## Tasks to perform
#1 In the passage below on deep Q-network sampling for single-pixel imaging, what is fed back to the agent at the end of each step?
#2 Extend the passage below on deep Q-network sampling for single-pixel imaging, starting right after its final sentence.

## Source
Then, this coefficient matrix is utilized for training the DQN based SPI to obtain an optimized sampling path, which corresponds to the order of projection patterns as shown on the right side of Fig. 2(b). In the training process, the sampling path of the coefficient measurement of the target can be simply represented by sampling the coefficient matrix by the state matrix in DQN. The state of the DQN is in the form of a binary matrix, termed state matrix. State matrix is utilized as a flag of the current state of sampling by setting the coefficient of the sampled position to 1 and the unsampled position to 0. The optional action space of the DQN is the unsampled position, and the output of the action is the coordinates of the corresponding positions in the optional action space. The state matrix coefficient of the corresponding position of the current action is set to 1 when an action is taken, transforming the current state to the next.

As shown in Fig. 2(b), the state matrix is initialized to all 0 when an episode began. Each episode contains M${\times} $N steps for an image with a resolution of M${\times} $N. By training through steps and episodes, a sequence of state matrixes can be predicted by DQN, obtaining a sequence of patterns to be projected onto the target for optimal down-sampling of the OT-SPI. The order of projection patterns corresponds to the optimal sampling path of the coefficient measurement there.

One loop of a single step is shown at the bottom of Fig. 2(b). The agent of DQN decides the action according to the current state matrix, then takes the action to transit to the next state. After that, a partial coefficient matrix is obtained by calculating the Hadamard product of the next state matrix and the coefficient matrix. Then the reconstructed image of the target object can be obtained by an inverse transform of the partial coefficient matrix. Finally, the structural similarity (SSIM) [42] between the reconstructed image and image of the target object is fed back to the agent of DQN for calculating e reward following Eq. (2) below.

## Material
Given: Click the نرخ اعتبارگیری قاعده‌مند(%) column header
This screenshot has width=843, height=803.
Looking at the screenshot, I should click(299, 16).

## Expected answers
#1 The structural similarity (SSIM) between the reconstructed image and the image of the target object.

#2
At a given sampling ratio $\beta $ set by users, the proposed method aims to reconstruct the target with as high as possible imaging fidelity following the predicted sampling path as shown in Fig. 2(b), so that every single-step sampling on the sampling path should contribute to the imaging fidelity as much as possible. Regarding the SSIM as the assessment metric for evaluating imaging fidelity, the reward function is related to the improvement of SSIM of current sampling, based on the fact that training of DQN inclines to maximize the reward:

(2)$$r = \alpha \times [SSIM(s + 1) - SSIM(s)],$$

where r is the reward, s and s+1 are the current and the next state, SSIM(s) and SSIM(s+1) are the SSIM value of the current and next state. The training process of the DQN is shown in Algorithm 1.

oe-29-10-15463-i001

After the training process above, an optimized sampling path that corresponds to the order of projection patterns, highlighted by the dash line rectangle is shown at the bottom of the right side of Fig. 2(b). It is shown in Fig. 2(c) that the target can be reconstructed at arbitrarily set sampling ratio based upon the optimal sampling path obtained, in the meanwhile guarantee the relatively optimal imaging fidelity.

3. Simulation

For comparing the proposed method with the artificial planning methods, SPIs using the two kinds of down-sampling methods were simulated, including HSPI using the optimal sampling path obtained by DQN (DQN-HSPI), HSPI using adaptive sampling along the zigzag path (AZ-HSPI), FSPI using adaptive sampling along the circular path (AC-FSPI) and FSPI using the optimal sampling path obtained by DQN (DQN-FSPI). The network of DQN is composed of two fully connected layers and the number of neurons in each hidden layer is 400. Figure 3 shows the reconstructed results of the ‘Cameraman’ image with a resolution of 64×64 at the sampling ratio of 5%, 10%, 20%, 40%, and 60%. Table 1 gives the calculated peak signal-to-noise ratio (PSNR) and SSIM of the reconstructed images for quantitative comparison.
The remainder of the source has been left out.